Nell'ambito di un recente studio finanziato dal Ministero dell'Ambiente e del Mare sono state acquisite informazioni su una probabile commercializzazione di mòbule pescate con palangresi nelle acque del basso Adriatico. Tale notizia richiede necessariamente una conferma.

Misure di conservazione

Misure di conservazioneLa mòbula è inclusa come specie minacciata e in pericolo nell'Annesso II nel Protocollo ASPIM della Convenzione di Barcellona. Inoltre risulta strettamente protetta dall'Annesso II della Convenzione di Berna.

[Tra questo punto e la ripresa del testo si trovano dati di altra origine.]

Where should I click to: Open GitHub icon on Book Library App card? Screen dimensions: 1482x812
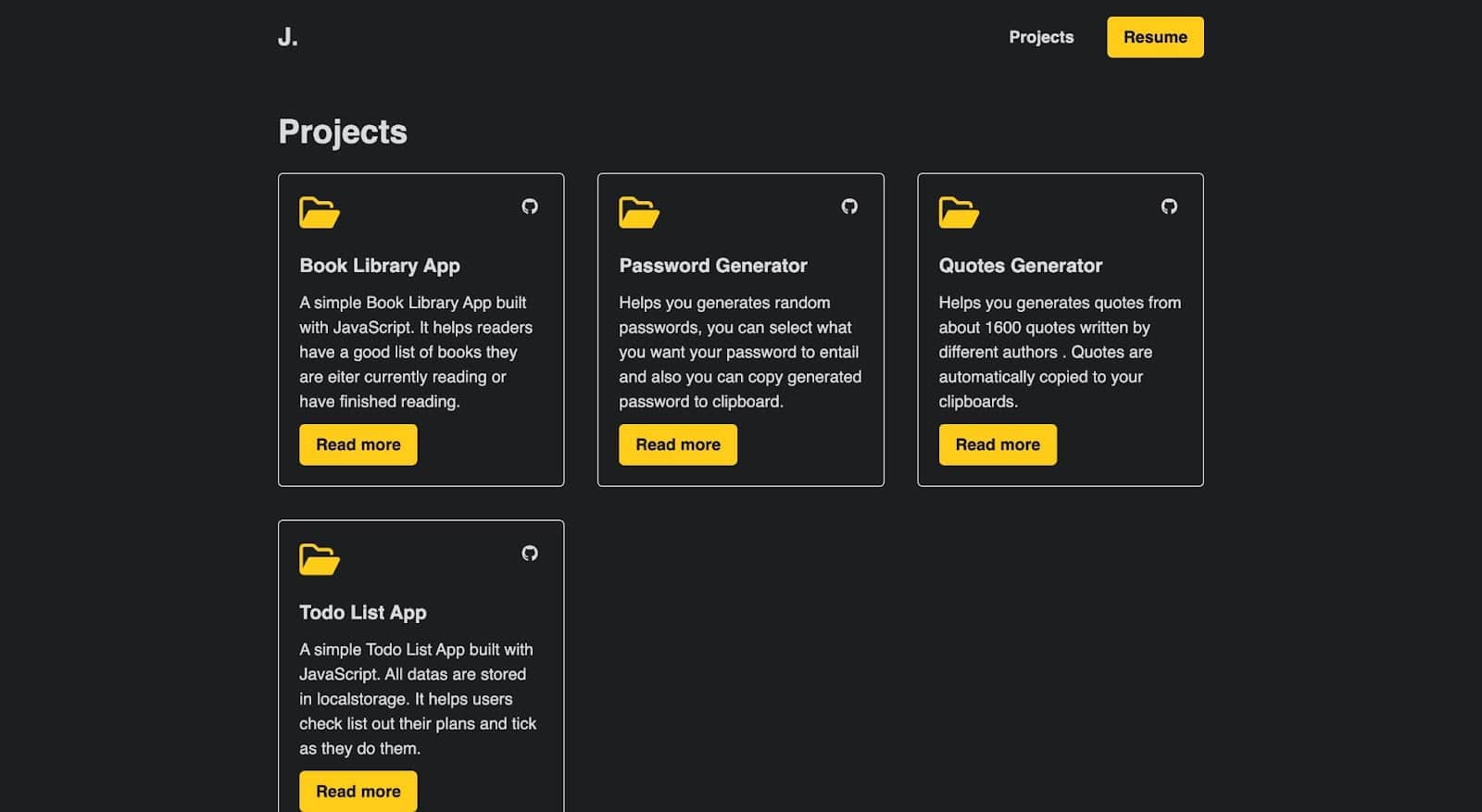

Il Santuario Pelagos per i mammiferi marini del Mediterraneo, dove divieto di uso di reti derivanti è rispettato, costituisce un'ulteriore protezione per questa specie.
Le seguenti azioni di conservazione sono raccomandate per il futuro:

Incorporazione di M. mobular nella legislazione nazionale delle parti contraenti il Protocollo SPA della Convenzione di Barcellona e attuazione della normativa.
Sensibilizzazione dei pescatori al fine di ridurre le catture accessorie e rilasciare in mare gli esemplari ancora vivi.
Formale richiesta al Governo per far rispettare il divieto di utilizzo delle reti da posta derivanti.
Inserimento di M. mobular nell'Annex 1 delle specie considerate dal Piano di Conservazione degli elasmobranchi del Memorandum of Understanding nell'ambito della Convenzione di Bonn sulle specie migratorie.
Supporto da parte del Governo alla futura elencazione della specie nell'Appendice II della CITES, a completamento della recente (2013) decisione di elencare le specie del genere Manta in detta Appendice.